Opération Matignon-bis: vers une nouvelle gabegie publique?

Le futur Centre Fontenoy doit devenir une sorte de Matignon-bis

Le futur Centre Fontenoy doit devenir une sorte de Matignon-bis - -

Après les déboires du logiciel Louvois, le regroupement d'une partie des services du Premier ministre près des Invalides semble mal engagé. Montage juridique douteux, évaluation financière aléatoire, retard dans les travaux: des parlementaires s'inquiètent d'une possible dérive des coûts.

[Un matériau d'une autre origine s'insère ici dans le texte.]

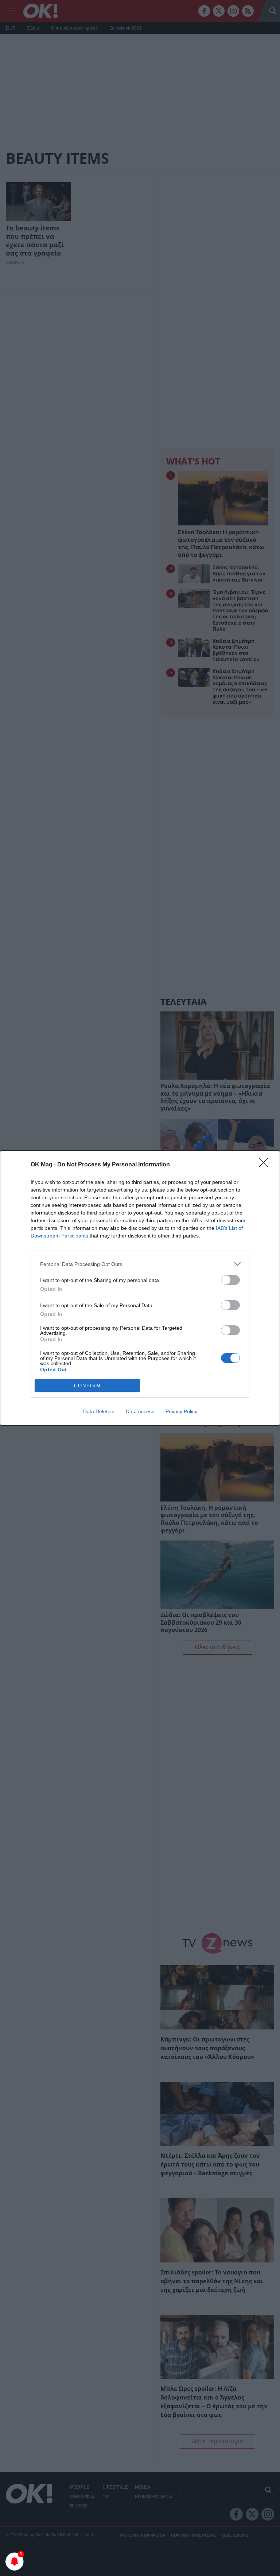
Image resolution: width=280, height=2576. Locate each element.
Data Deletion (98, 1411)
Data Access (140, 1411)
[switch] (230, 1280)
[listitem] (140, 1264)
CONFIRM (87, 1385)
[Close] (266, 1165)
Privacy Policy (181, 1411)
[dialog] (140, 1288)
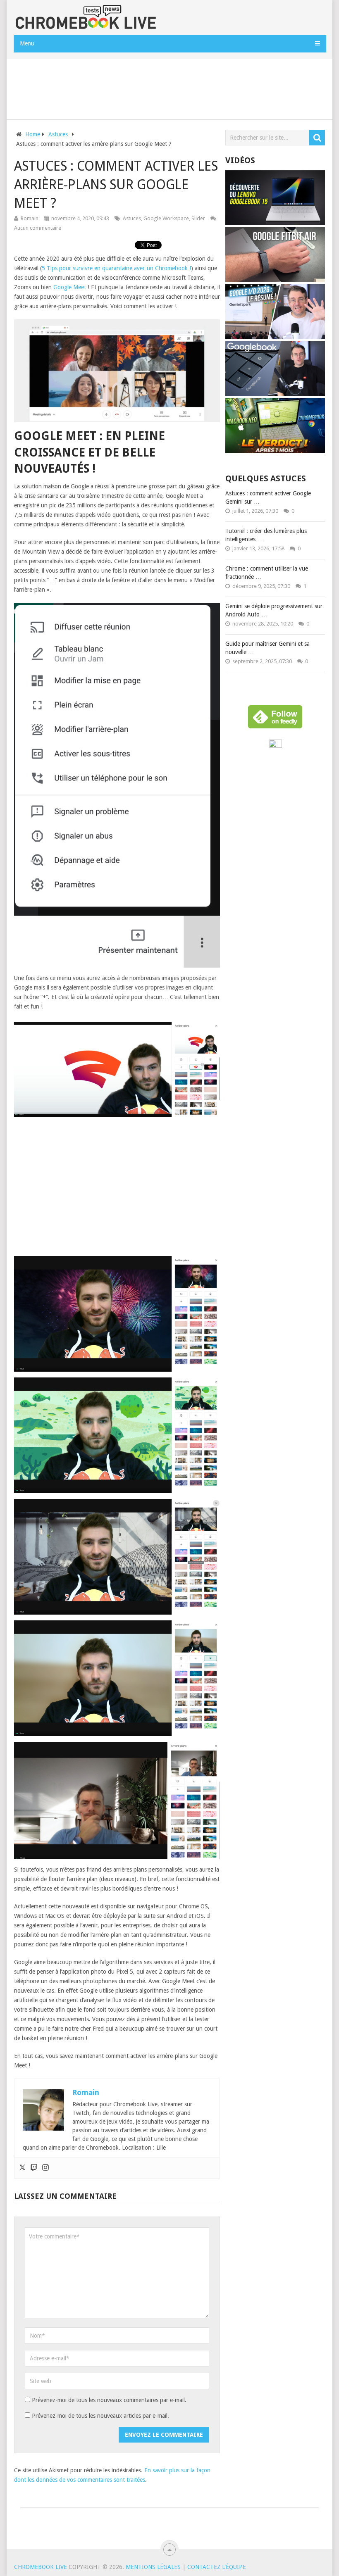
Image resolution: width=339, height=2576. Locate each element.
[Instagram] (45, 2168)
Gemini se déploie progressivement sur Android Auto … (273, 610)
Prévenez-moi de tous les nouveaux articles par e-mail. (100, 2415)
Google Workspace (166, 218)
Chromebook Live (40, 2567)
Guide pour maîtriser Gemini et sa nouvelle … (267, 647)
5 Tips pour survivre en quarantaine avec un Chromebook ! (116, 268)
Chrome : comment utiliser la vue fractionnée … (266, 572)
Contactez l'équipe (216, 2567)
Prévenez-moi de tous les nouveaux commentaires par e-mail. (109, 2400)
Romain (29, 218)
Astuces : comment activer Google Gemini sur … (268, 497)
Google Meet (69, 287)
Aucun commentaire (37, 228)
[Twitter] (22, 2168)
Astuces (132, 218)
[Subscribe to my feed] (275, 745)
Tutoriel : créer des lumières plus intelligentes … (266, 535)
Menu (27, 43)
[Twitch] (34, 2168)
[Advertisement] (169, 87)
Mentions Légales (153, 2567)
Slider (198, 218)
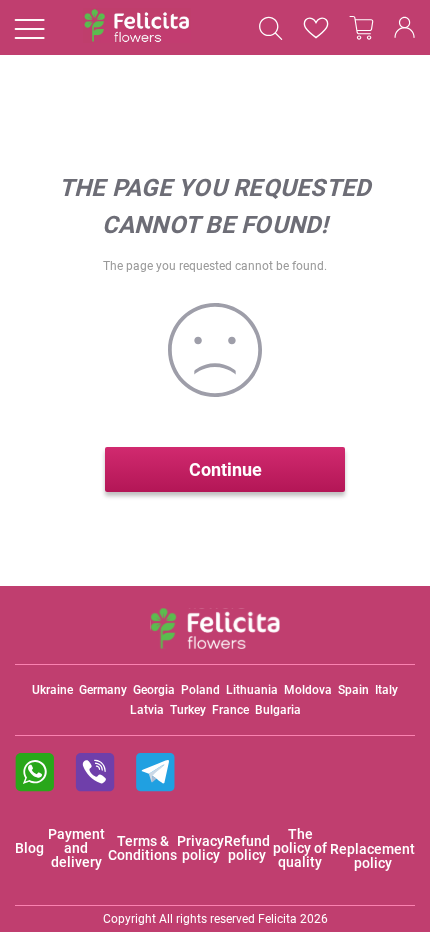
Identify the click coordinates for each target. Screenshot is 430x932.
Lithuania (252, 690)
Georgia (154, 690)
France (230, 710)
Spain (353, 690)
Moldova (308, 690)
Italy (386, 690)
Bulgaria (278, 710)
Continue (225, 469)
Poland (200, 690)
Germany (103, 690)
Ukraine (52, 690)
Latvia (147, 710)
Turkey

Projet mal engagé, mal préparé, mal financé... On ne parle pas ici des ratages du logiciel de paie des militaires Louvois que le gouvernement vient d'abandonner la semaine dernière après 500 millions d'euros dépensés. Mais du projet de "Matignon-bis", un centre qui regroupera en 2017 une partie des services du Premier ministre, place de Fontenoy, en face des Invalides à Paris.

Le projet devrait coûter près de 500 millions d'euros à l'Etat. Autant que le logiciel Louvois. Espérons que l'affaire ne se termine pas de la même manière...

L'idée initiale était pourtant séduisante. En 2011, pour des raisons d'économie et de rationalisation du travail ministériel, le gouvernement Fillon décide de regrouper en un même lieu une partie des services dépendant de Matignon, actuellement installés sur 38 sites dans Paris, comme le Centre d'analyse stratégique, le service d'information du gouvernement (SIG) ou encore le secrétariat général à la Mer.

Certaines autorités administratives indépendantes comme le Défenseur des droits, la Commission nationale informatique et libertés (Cnil) ou encore la Commission d'accès aux documents administratifs (Cada) hebergés dans des locaux loués très cher, doivent les rejoindre. Au total, près de 3.000 personnes seraient concernées.

Les services de Matignon sont dispersés sur 38 implantations

Pour regrouper tout ce petit monde, le choix du gouvernement se porte sur un grand bâtiment de 7 étages et de 55.475 m2 situé place de Fontenoy, dans le 7eme arrondissement de Paris et occupé précédemment par différentes administrations qui ont émigré vers la banlieue. L'opération initiée sous la droite a ensuite été validée par le gouvernement Ayrault fin 2012.

Le bâtiment est estimé par le cabinet Jones Lang Lasale à 200 millions d'euros et par les Domaines à 300 millions. Il doit également faire l'objet de sérieux travaux pour accueillir les fonctionnaires. Ceux-ci sont estimés à près de 230 millions. Il est vrai qu'en contrepartie, la vente de certains locaux occupés par Matignon pourrait rapporter 160 millions à l'Etat.

Dans un rapport budgétaire consacré en octobre dernier aux crédits du Premier ministre, la députée UMP Marie-Christine Dalloz émet des sérieux doutes sur la gestion de l'opération. "La conduite du projet me laisse perplexe. A en croire les éléments d'information officiels, tout irait bien (..) Cependant, selon un intéressant rapport du sénateur de Paris Philippe Dominati, le projet semble connaître certaines difficultés", écrit-elle.

Ce rapport publié en juillet dernier (voir ci-joint) pointe, en effet, de nombreuses incohérences qui pourraient transformer l'opération en un beau fiasco dans quelques années.

"Il est difficile de connaître la véritable estimation du coût de l'opération", note le sénateur UMP de Paris. Fâcheux tout de même. L'Etat, n'ayant pas les moyens de financer l'opération, a choisi de recourir à un partenariat public-privé mais avec un organisme, la Sovafim dont le seul actionnaire est...l'Etat. Dans un rapport de 2011, la Cour des comptes recommandait pourtant "de mettre un terme à l'existance de cette société inutile".

La Sovafim a cependant obtenu "les droits de superficie" pour 13 ans en contrepartie d'un loyer de 21 millions par an versé par l'Etat. Certains experts estiment que ce montage entraînera un surcoût de 30% par rapport à une simple maîtrise d'ouvrage publique !

Autre incertitude: les éventuels recours contentieux qui pourraient être déposés contre l'opération. De quoi la retarder encore un peu plus et alourdir son coût. Pour l'heure, le projet a déjà un an et demi de retard sur le calendrier initial alors qu'aucun coup de pioche n'a encore été donné.